*Document passage*.
Insulin secretion was examined using transduced and control rat/human islets. Islets were plated in cell culture inserts into 24-well plates at a density of 20 IEq/inserted in Hank’s balanced salt solution [HBSS; 114 mM NaCl, 4.7 mM KCl, 1.2 mM KH2PO4, 1.16 mM MgSO4, 20 mM HEPES, 2.5 mM CaCl2, 25.5 mM NaHCO3, and 0.2% bovine serum albumin (essential fatty acid-free), pH 7.2]. Islets were washed three times with 1 ml of HBSS (2.2 mM glucose). Insulin secretion was stimulated using static incubation in 1 ml of HBSS (2.2 mM glucose) for 30 min followed by 30 min in HBSS (22 mM glucose). Secreted insulin from rat islets was measured by ultrasensitive insulin ELISA (Alpco Diagnostics). Secreted insulin from human islets was measured by RIA (Millipore).
Statistics.
Statistical analyses were performed using Student’s t-test when two conditions were compared and using ANOVA when more than two conditions were compared. Data were expressed as means ± SD. P values < 0.05 were considered significant.
RESULTS
Cyclin C expression is associated with β-cell proliferation.
To test whether cyclin C levels were different between β-cells with high proliferation and β-cells in a quiescent state, we measured cyclin C levels by western-blot in islets of 12-wk-old control (db/+) and hyperinsulinemic db/db mice (Fig. 1, A and B) and 4-mo-old Akt mice (AktTg) (Fig. 1, C and D). Young C57BLKS/J db/db mice have shown an almost twofold increase in β-cell proliferation in respect to wild-type β-cells (9, 18). We have found that cyclin C levels were 50% higher in db/db compared with control islet cells (Fig. 1B). On the other hand, AktTg β-cells have shown a twofold increase in proliferation in respect to wild-type β-cells (2). We have found that cyclin C levels were twofold higher in AktTg compared with wild-type islet cells (Fig. 1, C and D).

*Entries shown*.
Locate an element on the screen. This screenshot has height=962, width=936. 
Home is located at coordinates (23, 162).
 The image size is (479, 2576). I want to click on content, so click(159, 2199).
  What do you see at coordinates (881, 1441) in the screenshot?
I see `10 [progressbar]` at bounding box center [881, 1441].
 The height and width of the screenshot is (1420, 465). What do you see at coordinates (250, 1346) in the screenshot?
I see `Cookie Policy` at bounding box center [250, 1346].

*What the task asks*. In the islet study passage, what method was used to measure secreted insulin from human islets?

*Your solution*. Radioimmunoassay (RIA) from Millipore.